Andy Groff
Andy Groff

Reputation: 2670

Converting a string to float in php

I'm getting some benchmark data about page execution time. Its provided by the framework as a string. I want to convert it into a float, multiply it by 1000, and store it in the DB as an int. It seems to be acting really strange and I was hoping someone can help me figure out why. Here is the code:

    $elapsed = $this->benchmark->elapsed_time();
    var_dump("before:");
    var_dump($elapsed);

    $elapsed = floatval($elapsed);

    var_dump("after:");
    var_dump($elapsed);

Here is the result:

string 'before:' (length=7) string '0.7608' (length=14) string 'after:' (length=6) float 0

EDIT: I figured this out thanks to someone pointing out that the string length was wrong. Apparently the method is returning the string '{elapsed_time}', the framework is buffering the output, and then replacing that string with the final eval time.

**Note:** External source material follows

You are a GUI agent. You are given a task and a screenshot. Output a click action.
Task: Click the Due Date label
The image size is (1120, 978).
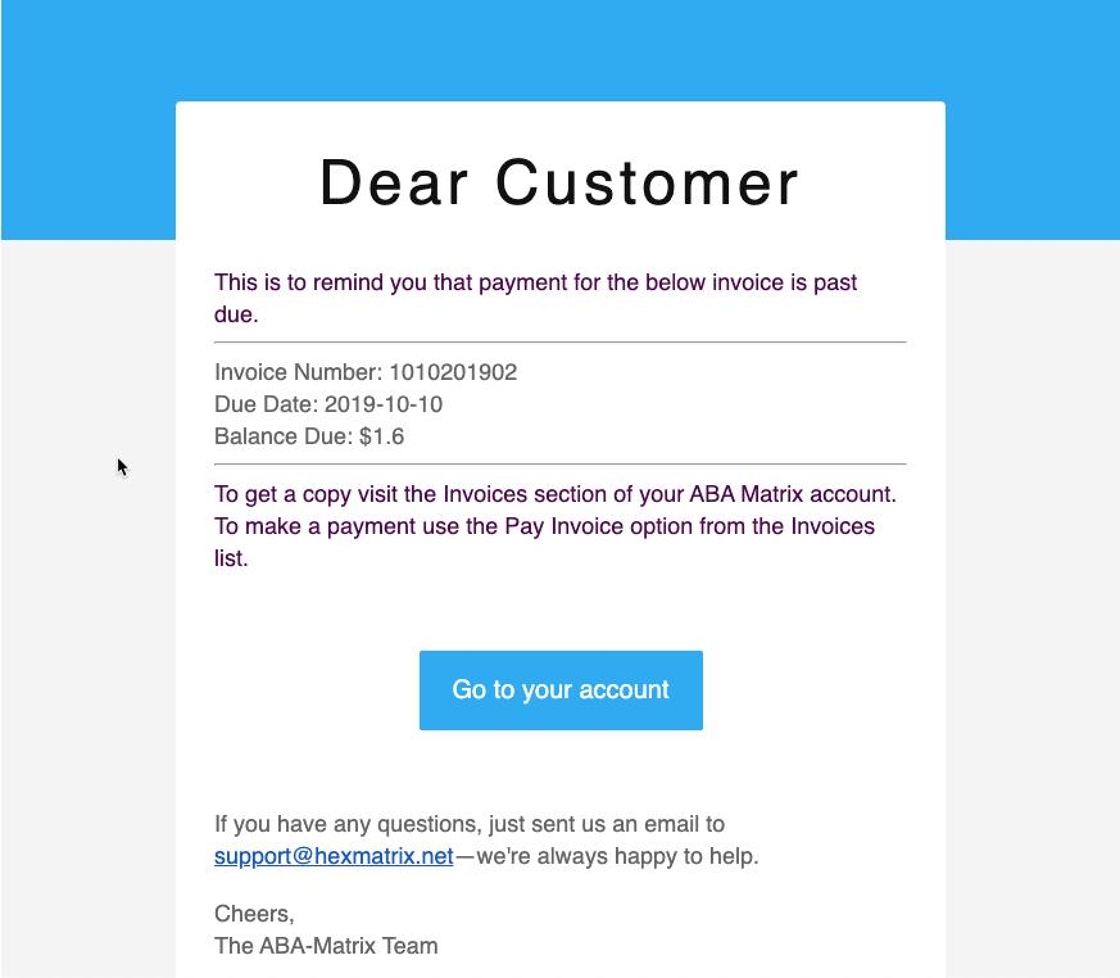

Thanks for the help.

Upvotes: 0

Views: 4092

Answers (5)

tereško
tereško

Reputation: 58454

<?php

    $time = '0.5643';
    var_dump( $time );        
    //output  :: string(6) "0.5643"
    var_dump( $time * 1000 ); 
    //output  :: float(564.3)
?>

Everything as expected .. but then you do something really stupid like this:

<?php

    $badtime = "\0\0\0\0\0\0\0\0" . $time;
    var_dump( $badtime );        
    //output  :: string(14) "0.5643"

    var_dump($badtime * 1000); 
    //output  :: int(0)

    $goodtime = str_replace("\0", "", $badtime);
    var_dump($goodtime * 1000);
    //output  :: float(564.3)

?>

Upvotes: 1

Question Mark
Question Mark

Reputation: 3606

It could be that $this->benchmark->elapsed_time() is prepending a load of junk before the float, which would be why 0.7608 is 14 chars as minitech pointed out.

try:

$elapsed = floatval(trim($elapsed));

or

$elapsed = floatval(preg_replace('/[^0-9\.]/', '', $elapsed));

Bit of an odd one but the above may help, i'm not certain.

Upvotes: 1

The Alpha
The Alpha

Reputation: 146269

$elapsed = ((float)$this->benchmark->elapsed_time()) * 1000;

Upvotes: 2

Oswaldo Acauan
Oswaldo Acauan

Reputation: 2740

<?php var_dump((float)'0.734' * 1000); //float(734) ?>

Upvotes: 1

core1024
core1024

Reputation: 1882

Not sure, but $elapsed *= 1000; should be fine.